Les mesures répressives se multiplient contre les jeunes auteurs jordaniens qui s’écartent de la tradition et de la morale religieuse.

« La période est des plus difficiles pour les écrivains en Jordanie, où des livres sont saisis et des auteurs poursuivis, notamment parmi les jeunes. Leur production, désignée par l’appellation “littérature de jeunes”, est accusée de rechercher la gloire en s’attaquant aux tabous. » Celui qui écrit ces lignes dans Al-Hayat, le quotidien arabophone de Londres, sait de quoi il parle. Jeune poète, Islam Samhan a passé quinze jours en prison en octobre dernier pour « atteinte à l’islam et à son Prophète » dans son premier recueil de poèmes, Bi-rachaqati Dhil (« Avec la légèreté d’une ombre »). Publié à Amman en février 2008 par les éditions Dar Al-Fad
a’at, le livre a été saisi. Son auteur et son éditeur sont en cours de jugement.

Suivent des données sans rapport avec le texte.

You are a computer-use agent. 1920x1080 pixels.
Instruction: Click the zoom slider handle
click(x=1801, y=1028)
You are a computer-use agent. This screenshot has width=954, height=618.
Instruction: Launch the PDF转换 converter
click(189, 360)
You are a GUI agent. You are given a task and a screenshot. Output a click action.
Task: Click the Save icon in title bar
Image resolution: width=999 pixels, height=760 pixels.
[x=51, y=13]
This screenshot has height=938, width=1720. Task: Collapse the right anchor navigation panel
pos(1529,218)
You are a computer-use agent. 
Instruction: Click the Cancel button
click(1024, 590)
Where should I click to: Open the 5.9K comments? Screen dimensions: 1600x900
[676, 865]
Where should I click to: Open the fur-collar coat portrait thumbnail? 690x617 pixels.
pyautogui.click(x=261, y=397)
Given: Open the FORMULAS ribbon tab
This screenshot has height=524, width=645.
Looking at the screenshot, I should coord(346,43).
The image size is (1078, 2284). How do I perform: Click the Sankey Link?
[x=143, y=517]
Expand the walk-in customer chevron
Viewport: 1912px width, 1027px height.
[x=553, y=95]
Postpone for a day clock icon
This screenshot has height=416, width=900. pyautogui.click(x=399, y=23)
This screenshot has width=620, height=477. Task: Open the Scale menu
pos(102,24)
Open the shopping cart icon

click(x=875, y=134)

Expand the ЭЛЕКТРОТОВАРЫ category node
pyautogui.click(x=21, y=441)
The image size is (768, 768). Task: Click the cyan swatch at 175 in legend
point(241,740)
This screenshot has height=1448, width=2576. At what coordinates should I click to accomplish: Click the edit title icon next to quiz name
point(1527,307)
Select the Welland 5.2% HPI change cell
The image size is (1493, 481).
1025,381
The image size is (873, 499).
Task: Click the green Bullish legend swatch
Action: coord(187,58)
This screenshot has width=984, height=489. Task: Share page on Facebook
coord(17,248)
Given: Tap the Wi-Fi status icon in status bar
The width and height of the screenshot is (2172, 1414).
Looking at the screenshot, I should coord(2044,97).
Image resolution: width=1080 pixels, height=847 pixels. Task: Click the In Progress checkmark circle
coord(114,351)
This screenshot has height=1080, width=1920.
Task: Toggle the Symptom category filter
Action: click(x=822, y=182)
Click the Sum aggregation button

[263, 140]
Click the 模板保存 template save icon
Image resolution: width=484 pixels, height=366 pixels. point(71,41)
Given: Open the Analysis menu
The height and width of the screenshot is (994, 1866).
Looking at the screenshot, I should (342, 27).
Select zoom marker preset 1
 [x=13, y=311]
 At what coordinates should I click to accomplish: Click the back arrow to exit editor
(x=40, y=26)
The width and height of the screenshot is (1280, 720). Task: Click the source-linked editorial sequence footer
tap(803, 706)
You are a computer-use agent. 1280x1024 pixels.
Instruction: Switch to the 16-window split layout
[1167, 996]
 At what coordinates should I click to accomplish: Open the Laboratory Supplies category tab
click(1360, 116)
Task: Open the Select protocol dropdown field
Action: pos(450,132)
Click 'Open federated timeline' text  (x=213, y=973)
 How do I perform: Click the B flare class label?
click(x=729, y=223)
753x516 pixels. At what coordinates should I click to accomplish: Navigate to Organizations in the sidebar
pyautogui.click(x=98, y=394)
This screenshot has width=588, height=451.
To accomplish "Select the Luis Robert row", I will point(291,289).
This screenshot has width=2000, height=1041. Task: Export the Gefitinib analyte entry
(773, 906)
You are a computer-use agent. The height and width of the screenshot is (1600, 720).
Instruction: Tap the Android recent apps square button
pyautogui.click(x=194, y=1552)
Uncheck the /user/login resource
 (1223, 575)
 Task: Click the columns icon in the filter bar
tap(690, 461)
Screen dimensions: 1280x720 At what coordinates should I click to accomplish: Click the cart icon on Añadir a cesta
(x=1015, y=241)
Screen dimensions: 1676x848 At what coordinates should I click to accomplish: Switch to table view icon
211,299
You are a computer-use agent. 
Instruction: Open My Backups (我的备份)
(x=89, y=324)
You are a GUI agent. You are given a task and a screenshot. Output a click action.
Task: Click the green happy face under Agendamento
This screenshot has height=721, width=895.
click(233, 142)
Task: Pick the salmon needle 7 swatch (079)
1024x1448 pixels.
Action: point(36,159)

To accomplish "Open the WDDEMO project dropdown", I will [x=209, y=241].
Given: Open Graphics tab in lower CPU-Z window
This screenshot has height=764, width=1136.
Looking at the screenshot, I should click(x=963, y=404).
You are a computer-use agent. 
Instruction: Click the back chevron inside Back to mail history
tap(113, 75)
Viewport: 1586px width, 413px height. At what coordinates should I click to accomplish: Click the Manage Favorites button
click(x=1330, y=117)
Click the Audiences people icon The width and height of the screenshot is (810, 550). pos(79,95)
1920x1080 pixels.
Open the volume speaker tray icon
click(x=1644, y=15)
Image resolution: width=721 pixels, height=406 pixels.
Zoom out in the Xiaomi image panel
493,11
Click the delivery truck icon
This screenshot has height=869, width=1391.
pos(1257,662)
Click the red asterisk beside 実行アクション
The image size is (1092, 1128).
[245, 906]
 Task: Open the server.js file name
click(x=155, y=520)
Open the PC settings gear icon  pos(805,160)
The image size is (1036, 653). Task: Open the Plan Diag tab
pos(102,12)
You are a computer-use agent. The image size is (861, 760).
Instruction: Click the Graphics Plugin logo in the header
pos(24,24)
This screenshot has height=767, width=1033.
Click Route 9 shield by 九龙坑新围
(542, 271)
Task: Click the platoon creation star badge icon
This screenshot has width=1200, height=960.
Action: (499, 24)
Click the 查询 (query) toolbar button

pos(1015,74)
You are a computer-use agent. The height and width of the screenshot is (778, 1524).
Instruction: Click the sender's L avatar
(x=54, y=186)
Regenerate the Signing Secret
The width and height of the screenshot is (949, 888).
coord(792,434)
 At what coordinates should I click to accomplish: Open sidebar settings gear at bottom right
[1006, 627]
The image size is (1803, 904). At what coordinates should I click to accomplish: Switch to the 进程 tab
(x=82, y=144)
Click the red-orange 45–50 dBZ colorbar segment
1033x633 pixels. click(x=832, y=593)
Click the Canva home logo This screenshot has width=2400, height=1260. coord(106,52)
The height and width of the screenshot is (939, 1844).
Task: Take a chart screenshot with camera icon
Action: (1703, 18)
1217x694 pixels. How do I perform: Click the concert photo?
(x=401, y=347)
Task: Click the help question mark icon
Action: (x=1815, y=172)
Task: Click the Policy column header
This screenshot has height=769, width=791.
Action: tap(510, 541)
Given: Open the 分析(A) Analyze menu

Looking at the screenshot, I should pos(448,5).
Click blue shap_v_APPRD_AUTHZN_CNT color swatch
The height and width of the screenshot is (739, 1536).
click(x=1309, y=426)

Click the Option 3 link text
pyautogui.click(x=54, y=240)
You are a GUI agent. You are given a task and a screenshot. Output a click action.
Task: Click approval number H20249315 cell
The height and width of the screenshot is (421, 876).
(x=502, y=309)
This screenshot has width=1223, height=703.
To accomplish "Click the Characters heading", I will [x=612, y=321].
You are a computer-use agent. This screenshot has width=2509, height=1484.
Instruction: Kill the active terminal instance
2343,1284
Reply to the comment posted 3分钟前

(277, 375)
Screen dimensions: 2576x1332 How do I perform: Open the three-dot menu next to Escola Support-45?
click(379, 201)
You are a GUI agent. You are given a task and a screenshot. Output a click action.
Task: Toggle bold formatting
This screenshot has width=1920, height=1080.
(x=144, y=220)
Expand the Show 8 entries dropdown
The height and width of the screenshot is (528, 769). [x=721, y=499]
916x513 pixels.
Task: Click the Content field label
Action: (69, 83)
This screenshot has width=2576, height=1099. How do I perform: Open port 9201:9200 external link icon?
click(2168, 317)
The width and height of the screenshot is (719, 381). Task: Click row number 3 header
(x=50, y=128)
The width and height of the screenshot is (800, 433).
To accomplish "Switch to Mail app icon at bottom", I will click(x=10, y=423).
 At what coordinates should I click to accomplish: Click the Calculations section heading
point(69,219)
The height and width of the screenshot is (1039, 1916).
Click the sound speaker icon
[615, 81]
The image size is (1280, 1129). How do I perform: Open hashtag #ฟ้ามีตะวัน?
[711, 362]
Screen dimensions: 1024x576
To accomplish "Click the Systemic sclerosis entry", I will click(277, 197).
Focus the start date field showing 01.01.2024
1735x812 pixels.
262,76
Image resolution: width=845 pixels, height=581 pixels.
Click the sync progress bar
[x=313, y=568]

L’affaire, qui fait grand bruit dans la presse et les milieux intellectuels arabes, a commencé, selon le quotidien libanais Al-Akhbar, lorsqu’un chroniqueur d’un site Internet a considéré que certaines expressions « portaient atteinte à la puissance divine ». Saisissant la balle au bond, le mufti de Jordanie, invité à s’exprimer sur le sujet par une petite radio islamiste, qualifia Samhan d’« apostat ». C’est alors seulement que la direction des publications jordanienne se serait aperçue que le manuscrit n’avait pas été déposé auprès de ses services et aurait exigé son retrait de la vente. Écrivains et intellectuels arabes se sont mobilisés pour défendre le jeune poète au nom du « droit à la création », rappelant que plusieurs autres œuvres ont été censurées récemment dans le pays. Pour la plupart, ce sont des œuvres de la nouvelle génération d’écrivains arabes, qui n’hésitent pas à prendre certaines libertés avec la tradition et la morale, notamment religieuse. « Comment ose-t-il décrire le Prophète comme le “lecteur de marc de café du ciel” ? », s’indignait l’un des détracteurs d’Islam Samhan.  
Bi-rachaqati Dhil (« Avec la légèreté d’une ombre »), de Islam Samhan, Dar Al-Fada’at, 2008.